=== Göreviniz ===
Aşağıdaki listede "Open" dizesinin geçtiği satırları sayın ve yalnızca bu sayıyı verin.

=== Liste ===
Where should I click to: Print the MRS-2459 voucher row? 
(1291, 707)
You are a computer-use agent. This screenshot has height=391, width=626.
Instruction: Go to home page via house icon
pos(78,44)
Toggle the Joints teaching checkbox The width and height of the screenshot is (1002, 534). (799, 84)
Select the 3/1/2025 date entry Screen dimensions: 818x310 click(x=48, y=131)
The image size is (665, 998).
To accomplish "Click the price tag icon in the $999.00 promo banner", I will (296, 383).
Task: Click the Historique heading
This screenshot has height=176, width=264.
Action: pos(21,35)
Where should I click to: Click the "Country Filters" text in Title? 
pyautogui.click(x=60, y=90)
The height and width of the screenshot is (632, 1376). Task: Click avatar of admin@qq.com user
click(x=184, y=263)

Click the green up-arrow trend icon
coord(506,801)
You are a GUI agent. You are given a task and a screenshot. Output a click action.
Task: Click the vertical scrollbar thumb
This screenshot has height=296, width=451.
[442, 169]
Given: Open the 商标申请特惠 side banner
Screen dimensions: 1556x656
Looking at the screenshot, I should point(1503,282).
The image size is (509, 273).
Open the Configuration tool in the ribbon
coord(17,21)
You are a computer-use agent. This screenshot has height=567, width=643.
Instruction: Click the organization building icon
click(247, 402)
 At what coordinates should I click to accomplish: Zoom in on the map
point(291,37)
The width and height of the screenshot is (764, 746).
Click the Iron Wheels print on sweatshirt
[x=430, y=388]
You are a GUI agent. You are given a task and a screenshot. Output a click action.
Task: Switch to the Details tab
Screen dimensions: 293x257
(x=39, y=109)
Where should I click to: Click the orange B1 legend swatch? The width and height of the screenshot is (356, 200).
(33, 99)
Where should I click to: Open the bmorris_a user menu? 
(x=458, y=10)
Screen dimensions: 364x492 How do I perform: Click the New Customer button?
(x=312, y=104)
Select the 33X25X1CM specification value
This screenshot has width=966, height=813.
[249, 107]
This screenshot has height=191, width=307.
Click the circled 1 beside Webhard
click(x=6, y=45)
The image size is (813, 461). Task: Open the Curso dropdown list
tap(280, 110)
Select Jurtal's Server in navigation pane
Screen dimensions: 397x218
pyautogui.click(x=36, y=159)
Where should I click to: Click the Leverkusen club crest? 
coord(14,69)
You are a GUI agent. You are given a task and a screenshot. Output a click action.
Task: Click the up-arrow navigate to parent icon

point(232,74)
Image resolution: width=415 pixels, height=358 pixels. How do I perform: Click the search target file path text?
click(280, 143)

=== Cevabınız ===
4